__作業指示 1__. 決算書の活かし方に関する文章では、お金の流れのスタートはどの表だとされていますか。
__作業指示 2__. 決算書の活かし方に関する文章の最後の文の後から、同じ調子で続きを書いてください。

決算書を経営に活かすための一冊。社長、経理担当、会計事務所スタッフ必読の書!

Pocket

試算表や決算書、税金を計算するためだけのものになっていませんか?
しっかり読み解き、経営に生かしていかなければなりません。

img_5292

お金の流れが大事。B/S→P/L→B/Sというお金の循環を意識しよう!

本書は、中小企業の決算書について、基本的な部分からその活かし方まで
うまくまとめられています。
大まかな流れとしては、次のとおりです。

・決算書の味方、特にお金の循環構造を理解する
・銀行の見方を知ることで、融資を無理なく引き出す体制を整える
・現状把握すると共に、将来を展望するために決算書を活かしていく

まず、決算書を活かすためにも、しっかり読み解かなければなりません。
決算書の数字をただ眺めていても、すごく退屈なものになってしまいます。

ポイントは、お金の動きです。
会社を設立するために出資したお金が、どのように使われ、何に変わっていくのか?
お金の動きを意識することで、見えてくるものがあります。

月次の試算表にしても、決算書にしても、まず目がいくのが期間損益が表示されている
損益計算書(P/L)です。
ただし、これらの期間損益の動きのためには、かならず元手となるお金が必要です。

出資した最初のお金が事業の目的のために使われて、損益が発生しています。
スタートはお金が表示される貸借対照表(B/S)ということです。
B/S→P/Lという流れによって、損益が発生していることを理解します。

次に、発生した損益がどこにいくのかということです。
単純に利益が出れば、基本的にはお金が増えるはずです。
そして損失が出れば、基本的にはお金が減るはずなのです。

P/L→B/Sという流れによって、お金が循環して増えているのか、
減っているのかを、しっかり意識しなければなりません。

データ項目
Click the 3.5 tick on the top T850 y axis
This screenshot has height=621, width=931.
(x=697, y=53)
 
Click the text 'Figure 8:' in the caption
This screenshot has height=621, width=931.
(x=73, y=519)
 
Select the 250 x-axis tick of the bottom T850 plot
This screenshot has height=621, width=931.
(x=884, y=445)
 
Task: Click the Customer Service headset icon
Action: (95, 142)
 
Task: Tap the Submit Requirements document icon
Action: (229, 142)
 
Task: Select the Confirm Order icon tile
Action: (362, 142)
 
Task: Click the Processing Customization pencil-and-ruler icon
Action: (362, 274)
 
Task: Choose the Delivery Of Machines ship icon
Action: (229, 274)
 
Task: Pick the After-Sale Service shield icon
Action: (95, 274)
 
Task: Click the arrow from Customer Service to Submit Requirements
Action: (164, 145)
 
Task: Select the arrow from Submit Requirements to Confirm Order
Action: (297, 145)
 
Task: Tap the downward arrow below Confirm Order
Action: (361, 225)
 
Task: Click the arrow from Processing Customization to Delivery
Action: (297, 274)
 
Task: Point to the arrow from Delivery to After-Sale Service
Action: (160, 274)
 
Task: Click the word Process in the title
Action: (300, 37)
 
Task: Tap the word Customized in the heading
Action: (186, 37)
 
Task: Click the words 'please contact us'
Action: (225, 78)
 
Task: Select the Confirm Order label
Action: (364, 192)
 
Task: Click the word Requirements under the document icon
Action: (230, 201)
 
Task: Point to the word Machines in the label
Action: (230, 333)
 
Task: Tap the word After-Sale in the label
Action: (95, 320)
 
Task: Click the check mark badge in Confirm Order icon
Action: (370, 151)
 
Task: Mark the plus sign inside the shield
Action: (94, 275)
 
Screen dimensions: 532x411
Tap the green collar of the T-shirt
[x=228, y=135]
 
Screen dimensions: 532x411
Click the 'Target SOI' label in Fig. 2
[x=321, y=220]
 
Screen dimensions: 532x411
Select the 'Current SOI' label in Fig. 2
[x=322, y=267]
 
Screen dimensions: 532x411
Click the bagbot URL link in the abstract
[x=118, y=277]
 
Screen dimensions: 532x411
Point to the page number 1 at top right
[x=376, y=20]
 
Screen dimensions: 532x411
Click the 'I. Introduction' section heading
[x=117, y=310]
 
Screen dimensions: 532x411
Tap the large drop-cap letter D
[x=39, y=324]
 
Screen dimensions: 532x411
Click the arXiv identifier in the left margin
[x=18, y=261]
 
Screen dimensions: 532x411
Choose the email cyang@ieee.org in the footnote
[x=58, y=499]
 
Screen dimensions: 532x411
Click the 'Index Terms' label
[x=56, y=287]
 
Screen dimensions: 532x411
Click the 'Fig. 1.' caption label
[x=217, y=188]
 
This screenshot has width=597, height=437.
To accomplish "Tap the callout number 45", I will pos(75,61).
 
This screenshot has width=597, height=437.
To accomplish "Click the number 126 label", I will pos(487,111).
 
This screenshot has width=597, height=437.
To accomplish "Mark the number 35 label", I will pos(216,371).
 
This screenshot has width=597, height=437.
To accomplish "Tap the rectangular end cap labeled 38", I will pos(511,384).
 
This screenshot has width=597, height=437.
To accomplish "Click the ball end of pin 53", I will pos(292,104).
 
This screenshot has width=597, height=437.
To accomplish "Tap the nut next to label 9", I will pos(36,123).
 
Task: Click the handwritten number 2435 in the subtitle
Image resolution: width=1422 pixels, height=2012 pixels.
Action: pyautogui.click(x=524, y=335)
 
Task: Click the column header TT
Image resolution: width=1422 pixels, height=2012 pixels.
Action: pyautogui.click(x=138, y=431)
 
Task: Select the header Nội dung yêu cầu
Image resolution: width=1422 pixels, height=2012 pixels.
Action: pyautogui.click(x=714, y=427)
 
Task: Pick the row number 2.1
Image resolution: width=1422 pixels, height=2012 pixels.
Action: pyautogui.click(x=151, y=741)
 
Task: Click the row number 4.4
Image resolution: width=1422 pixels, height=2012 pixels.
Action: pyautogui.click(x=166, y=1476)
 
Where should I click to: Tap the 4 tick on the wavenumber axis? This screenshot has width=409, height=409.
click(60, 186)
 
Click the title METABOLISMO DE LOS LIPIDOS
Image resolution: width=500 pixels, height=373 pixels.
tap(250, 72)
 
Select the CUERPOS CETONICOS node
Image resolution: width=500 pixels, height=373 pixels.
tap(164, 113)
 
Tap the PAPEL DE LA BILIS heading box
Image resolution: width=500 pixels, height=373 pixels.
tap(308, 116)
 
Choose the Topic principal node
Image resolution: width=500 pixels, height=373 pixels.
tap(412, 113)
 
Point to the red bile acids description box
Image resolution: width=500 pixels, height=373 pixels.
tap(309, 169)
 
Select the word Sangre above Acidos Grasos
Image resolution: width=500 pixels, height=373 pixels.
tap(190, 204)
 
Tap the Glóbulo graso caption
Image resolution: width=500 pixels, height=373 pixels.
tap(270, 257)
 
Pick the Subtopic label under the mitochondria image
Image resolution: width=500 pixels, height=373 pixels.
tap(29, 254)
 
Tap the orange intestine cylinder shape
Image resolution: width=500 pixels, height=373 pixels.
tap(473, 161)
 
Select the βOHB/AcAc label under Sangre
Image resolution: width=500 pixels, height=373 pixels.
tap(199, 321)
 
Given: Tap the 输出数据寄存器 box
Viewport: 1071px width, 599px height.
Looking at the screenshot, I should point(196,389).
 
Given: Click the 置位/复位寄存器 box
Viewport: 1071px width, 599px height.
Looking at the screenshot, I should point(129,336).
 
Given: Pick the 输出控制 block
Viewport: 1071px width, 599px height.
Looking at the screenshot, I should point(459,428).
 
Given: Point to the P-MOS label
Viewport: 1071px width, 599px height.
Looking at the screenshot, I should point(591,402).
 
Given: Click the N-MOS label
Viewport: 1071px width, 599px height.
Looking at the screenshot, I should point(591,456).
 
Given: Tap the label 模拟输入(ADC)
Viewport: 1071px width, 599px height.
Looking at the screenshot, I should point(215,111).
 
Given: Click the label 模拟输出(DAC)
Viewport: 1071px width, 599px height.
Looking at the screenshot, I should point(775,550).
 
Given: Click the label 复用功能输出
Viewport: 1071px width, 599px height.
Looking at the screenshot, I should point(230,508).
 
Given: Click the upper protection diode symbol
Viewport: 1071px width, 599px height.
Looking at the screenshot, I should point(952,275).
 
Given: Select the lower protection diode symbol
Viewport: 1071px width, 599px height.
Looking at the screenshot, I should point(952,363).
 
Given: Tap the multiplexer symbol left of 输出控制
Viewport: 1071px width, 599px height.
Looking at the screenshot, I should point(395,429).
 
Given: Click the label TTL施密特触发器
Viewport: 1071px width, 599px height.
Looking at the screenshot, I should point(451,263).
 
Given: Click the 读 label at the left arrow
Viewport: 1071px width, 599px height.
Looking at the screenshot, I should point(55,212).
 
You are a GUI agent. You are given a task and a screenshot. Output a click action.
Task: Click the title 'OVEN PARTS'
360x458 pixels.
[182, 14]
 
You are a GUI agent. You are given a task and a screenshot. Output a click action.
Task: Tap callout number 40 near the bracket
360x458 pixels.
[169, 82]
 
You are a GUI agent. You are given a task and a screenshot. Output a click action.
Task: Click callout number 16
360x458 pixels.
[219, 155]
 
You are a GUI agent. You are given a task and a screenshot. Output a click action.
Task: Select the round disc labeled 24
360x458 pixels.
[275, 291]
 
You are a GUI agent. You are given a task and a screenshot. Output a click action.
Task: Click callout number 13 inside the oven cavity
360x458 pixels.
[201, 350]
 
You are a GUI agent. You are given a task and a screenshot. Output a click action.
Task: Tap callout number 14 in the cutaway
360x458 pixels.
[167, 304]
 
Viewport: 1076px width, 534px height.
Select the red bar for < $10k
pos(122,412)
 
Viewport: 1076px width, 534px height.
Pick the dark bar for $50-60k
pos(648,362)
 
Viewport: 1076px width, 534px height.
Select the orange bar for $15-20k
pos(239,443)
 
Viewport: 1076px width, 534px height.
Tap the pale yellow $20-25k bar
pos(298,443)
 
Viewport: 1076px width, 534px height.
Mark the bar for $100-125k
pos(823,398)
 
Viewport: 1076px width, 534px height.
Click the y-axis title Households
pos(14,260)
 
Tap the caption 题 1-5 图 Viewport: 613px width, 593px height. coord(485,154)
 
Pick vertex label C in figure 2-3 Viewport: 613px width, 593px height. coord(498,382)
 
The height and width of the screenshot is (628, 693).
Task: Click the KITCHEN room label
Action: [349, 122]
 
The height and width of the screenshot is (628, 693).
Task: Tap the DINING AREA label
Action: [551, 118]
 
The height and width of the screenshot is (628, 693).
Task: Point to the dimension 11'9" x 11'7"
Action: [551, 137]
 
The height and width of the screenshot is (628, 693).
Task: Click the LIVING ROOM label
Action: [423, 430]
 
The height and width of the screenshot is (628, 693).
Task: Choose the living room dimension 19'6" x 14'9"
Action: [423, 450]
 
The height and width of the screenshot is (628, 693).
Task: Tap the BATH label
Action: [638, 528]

__作業結果 1__. お金が表示される貸借対照表(B/S)です。

__作業結果 2__.
これが基本の大きな流れです。

この基本が理解できていれば、このような単純な動きにならない場合が
あることを意識することができます。

利益以外にお金が増える要素で、融資があります。
これはB/S→B/Sという流れです。
利益によりお金が増えたのではなく、借入金が増えたことによりお金が増えたからです。

また、設備投資などでお金が出ていきます。
お金は出ていきますが、設備等いう資産は増加します。
これもB/S→B/Sという流れです。

つまり、基本となるB/S→P/L→B/Sというお金の流れを意識する一方、
B/S→B/Sという貸借対照表の中でのお金の動きにも注意を払う必要があるのです。
こうやって見てみれば、貸借対照表(B/S)がとても重要なポジションを
占めていることが分かるはずです。

とにもかくにも、お金の動きを意識して決算書を見ることが大切です。
必然的に、一期分の決算書だけでは流れが把握しきれません。
会社を興して事業を始めたのは、1年間の期間利益のためではないはずです。
設立した時から、循環しているお金の動きを把握することは、
至極当然なことではないでしょうか。

融資返済のための融資にならぬよう、収益弁済の形を形成していく。

事業を行う上で、金融機関からの融資の存在はとても大きなものです。
元手にプラスする形で、利益獲得のために動かせるお金です。
より多くのリターンになるべく、融資のお金を活用する必要があります。

ただ、資金繰りが苦しくなり、借換を繰り返している中小企業が多いのも現実です。
新たな利益獲得のための融資ではなく、融資返済のために融資を受けないと回らない
という異常事態です。

融資を受けることは、悪いわけではありません。
しかしながら、容易に融資受けることで経営状態の問題点を認識せず、
その改善時期を遅らせてしまうのでは、融資は事業継続にとって重石にしかなりません。

何事も後回しはよくありません。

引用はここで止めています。